Written exercise: Rewrite every line of the items below in full, and scale each coordinate in the answers by 1.55, rounding to the nearest whole number with halves rounded up. Leave the pictures out of your answer.

[Element and text position data]
··········

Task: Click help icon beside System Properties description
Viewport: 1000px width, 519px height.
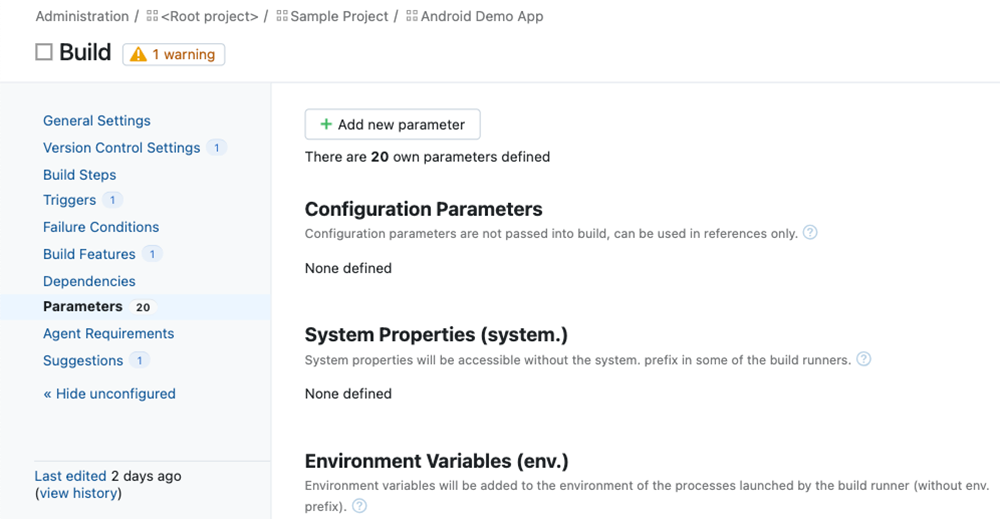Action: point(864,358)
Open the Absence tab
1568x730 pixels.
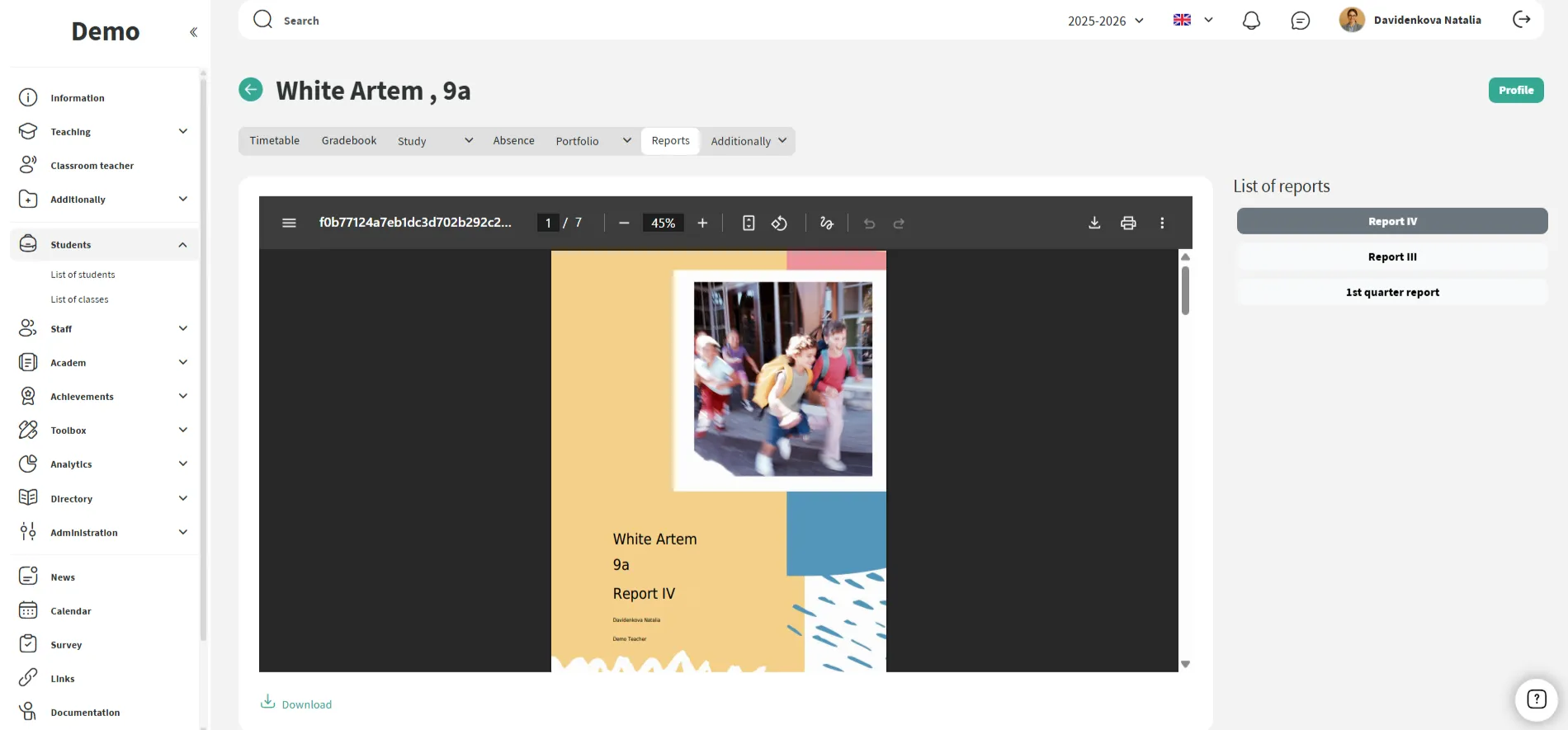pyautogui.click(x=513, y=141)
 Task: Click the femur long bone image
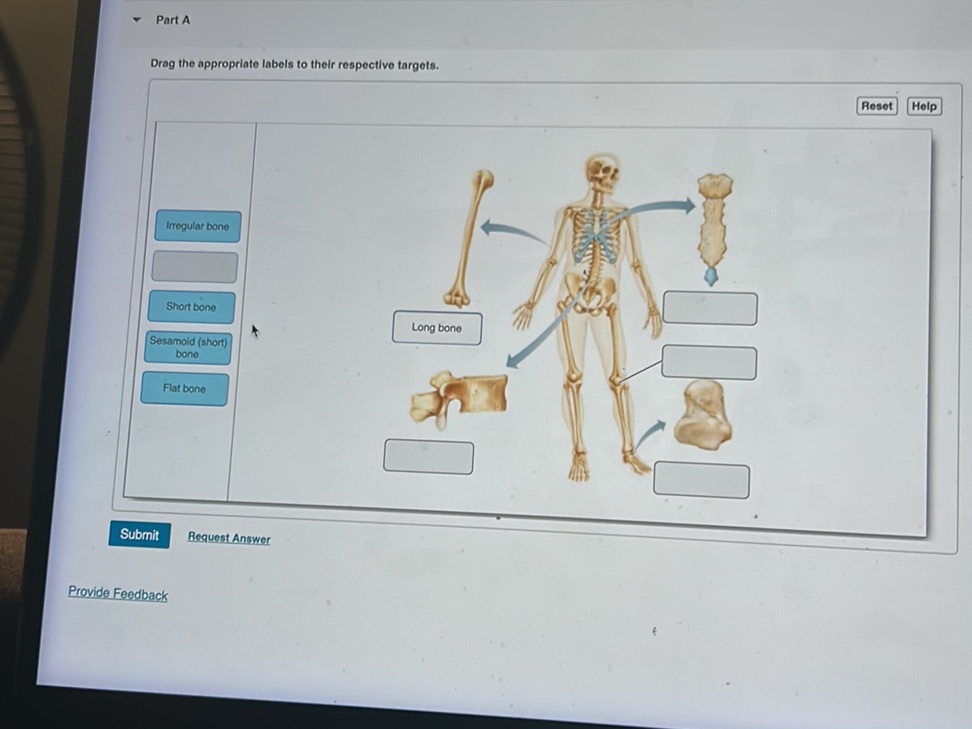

··········

Finished task:
Task: Click help icon beside System Properties description
Viewport: 1000px width, 519px height.
Action: point(1339,555)
Open the Absence tab
1568x730 pixels.
pyautogui.click(x=795, y=219)
 Task: Click the femur long bone image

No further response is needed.